[Saved entries]
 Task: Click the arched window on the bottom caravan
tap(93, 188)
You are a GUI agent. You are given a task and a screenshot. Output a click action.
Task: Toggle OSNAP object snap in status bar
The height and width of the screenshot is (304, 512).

### TRY IT
Please make an exact copy of each record.

### SOLUTION TO THIS TASK
 Task: Click the arched window on the bottom caravan
tap(93, 188)
You are a GUI agent. You are given a task and a screenshot. Output a click action.
Task: Toggle OSNAP object snap in status bar
The height and width of the screenshot is (304, 512).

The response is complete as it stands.